Lisa smiled at the people around them, but at the same moment thought,
Nah, love sucks.
She laughed at herself.
Yeah, right. That’s why you can’t wait to get your hands on Marlee.
She stood up with a sigh. “C’mon, Sweetpea. Let’s go shake hands with Reverend Owens.”

“Weesa?” Bridget reached for Lisa’s outstretched hand.

“Yes?”

“Don’t get your heart tord up.”

Lisa cringed. She had to watch what she said around her all-ears littlest sister. “Okay, I won’t. I promise.”
Tara took care of that yesterday.

 

 

LISA SLID OPEN the side door to the Brown family minivan and walked to the rear. She pulled out her softball bag.

“Bye, you guys,” she called from the back. Her sister Lynnie didn’t look up from her book, but her brother Lawrence Jr. turned around, waved his transformer action figure at her, and said “Bye.”

Her father looked her way and said, “Have fun, Lisa Bear.”

“Papa! C’mon, I’m sixteen.”

Her father laughed. “What? I can’t call my first-born by her pet name anymore?”

Lisa rolled her eyes for his benefit and said, “Geez, okay. If you have to.”

“Call when you want us to pick you up. I’d love to stay and play catch with you and Marlee, but Mama’s got me under the knife this afternoon.”

“Oh, Larry.” Lisa’s mother smacked her husband on the knee.

“What? You do.” Her father’s thinning brown hair was a bit disheveled, and Lisa knew her mother was going to give him a haircut later that day.

“Bye Weesa! Member what I said, ‘kay?”

Lisa nodded and gave her littlest sister a thumbs-up which was enthusiastically returned. She closed the rear door and then slid the side door shut.
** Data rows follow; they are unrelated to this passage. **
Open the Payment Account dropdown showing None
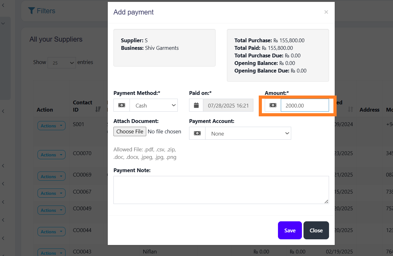 coord(248,133)
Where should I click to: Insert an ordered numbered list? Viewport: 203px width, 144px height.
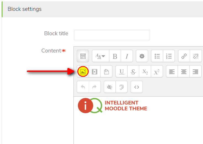[x=169, y=56]
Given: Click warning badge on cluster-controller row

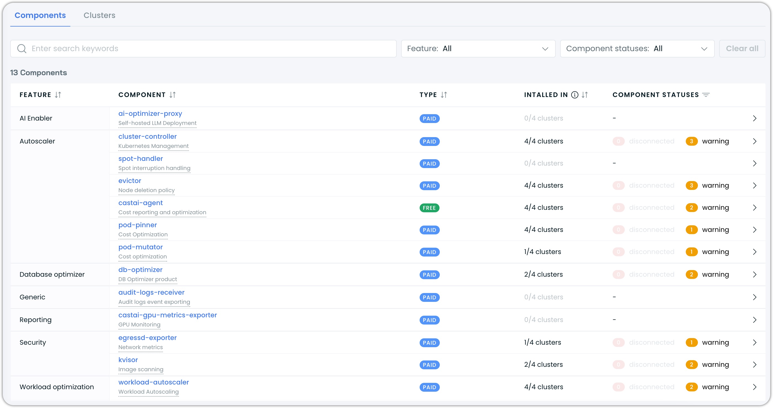Looking at the screenshot, I should [691, 141].
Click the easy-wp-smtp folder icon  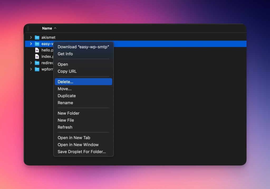coord(37,44)
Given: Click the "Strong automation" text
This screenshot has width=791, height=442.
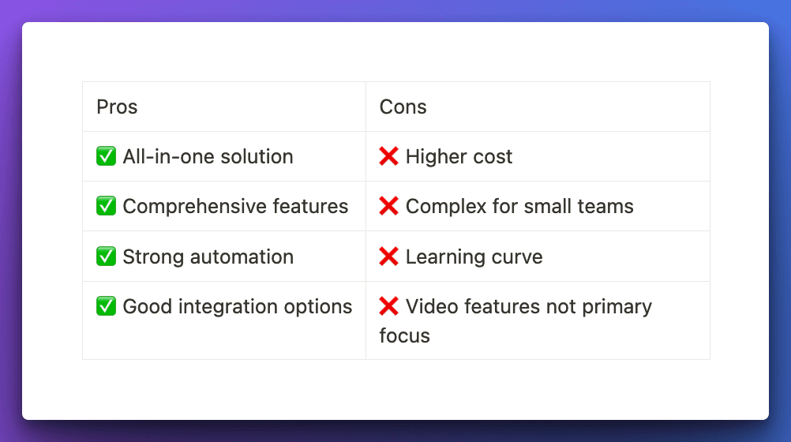Looking at the screenshot, I should click(x=208, y=257).
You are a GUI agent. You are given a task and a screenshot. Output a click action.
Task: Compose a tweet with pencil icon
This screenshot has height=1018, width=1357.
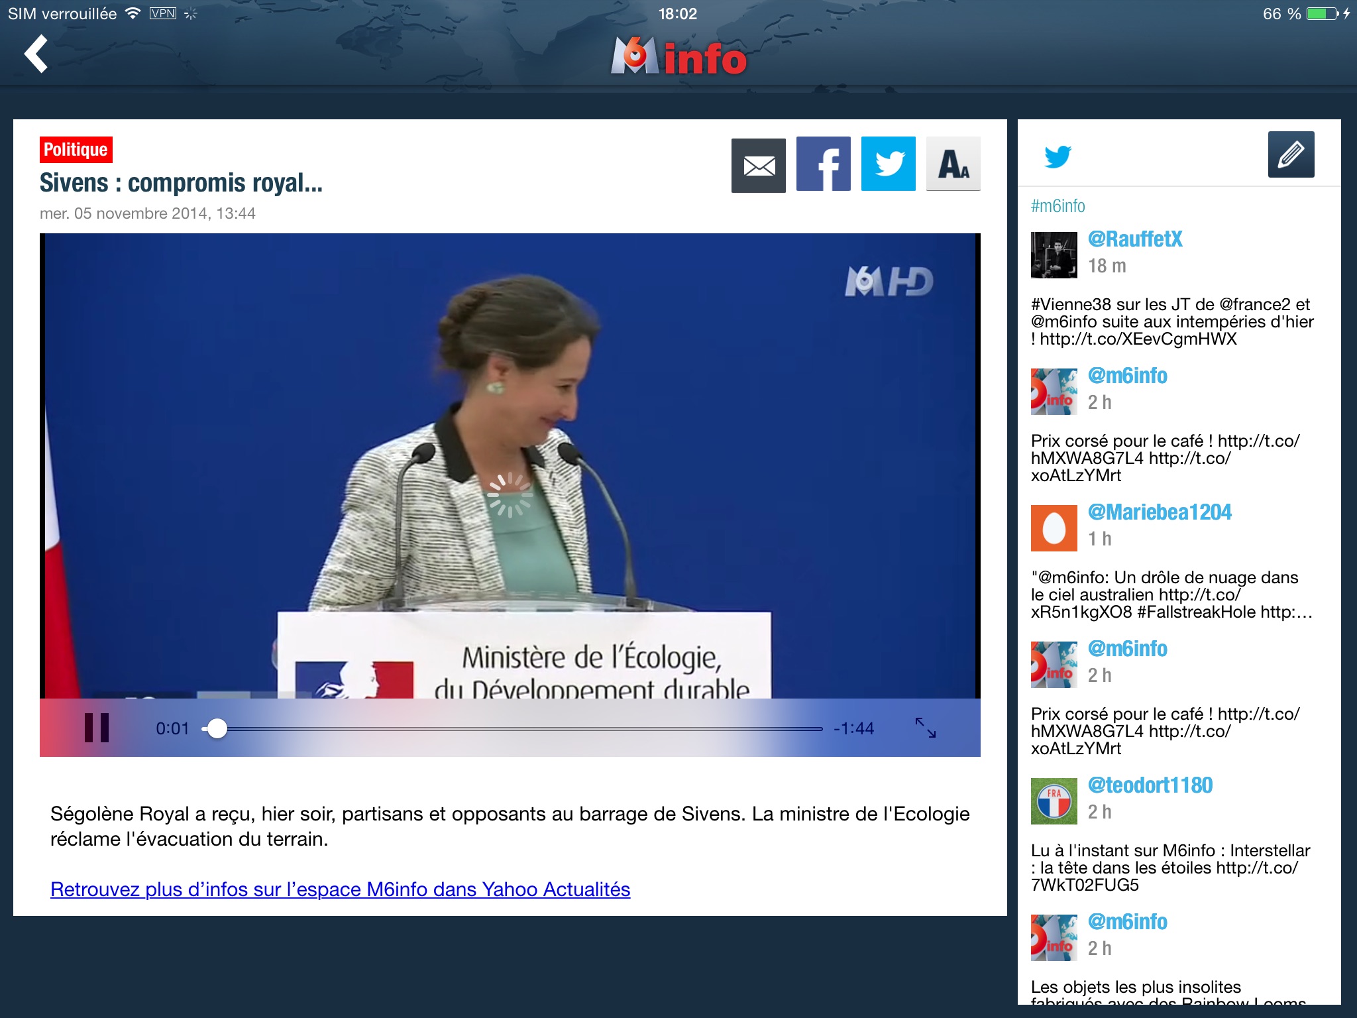pos(1291,155)
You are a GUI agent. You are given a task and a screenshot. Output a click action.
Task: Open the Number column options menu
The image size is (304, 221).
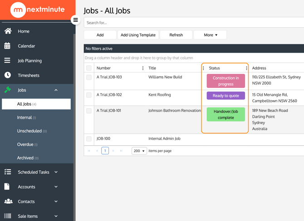click(143, 68)
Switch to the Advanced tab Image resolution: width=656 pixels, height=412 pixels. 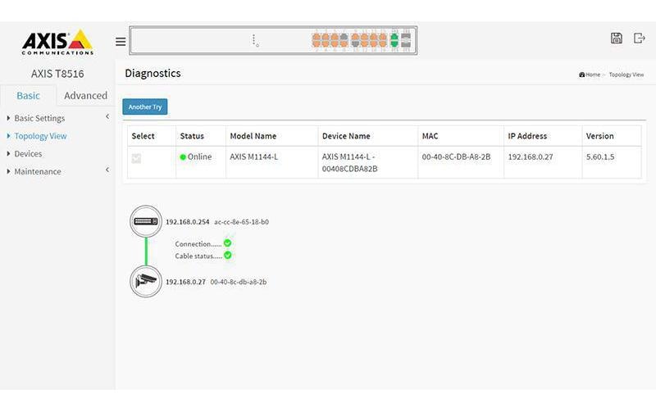[85, 96]
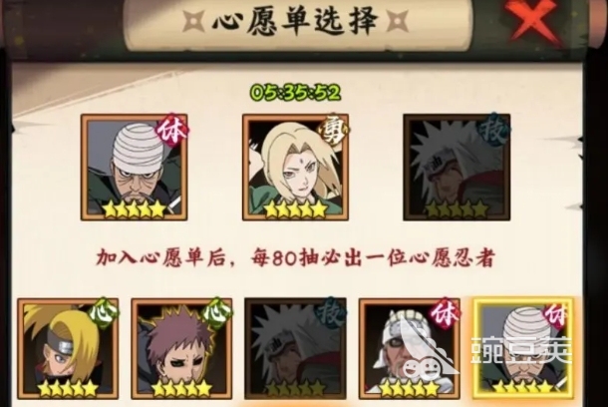The image size is (608, 407).
Task: Tap blue 技 badge on top-right card
Action: [493, 131]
Lisa slung her softball bag over her shoulder and picked her way up the long gravel driveway, a harrowing task in heels. She thought it funny that her father called her his first-born. They both knew she wasn’t. Her real father, well, she preferred to think of him as her biological father, didn’t have the nerve to stay with her mother when she got pregnant during their senior year of high school. Luckily, though, Lisa’s grandparents were very supportive. When Lisa was six years old, Lawrence Brown, the man she now called Papa, entered their lives.

Lisa didn’t even know her bio dad’s name. When she turned eighteen, her mother promised to tell her everything. At age thirteen, Lisa snuck into her parents’ bedroom to look through her mother’s high school yearbooks. She tried to pick out her bio dad from the photographs, but nobody really stood out. After a few months she stopped trying.

Lisa almost made it all the way up Marlee’s driveway when the side door to the kitchen opened.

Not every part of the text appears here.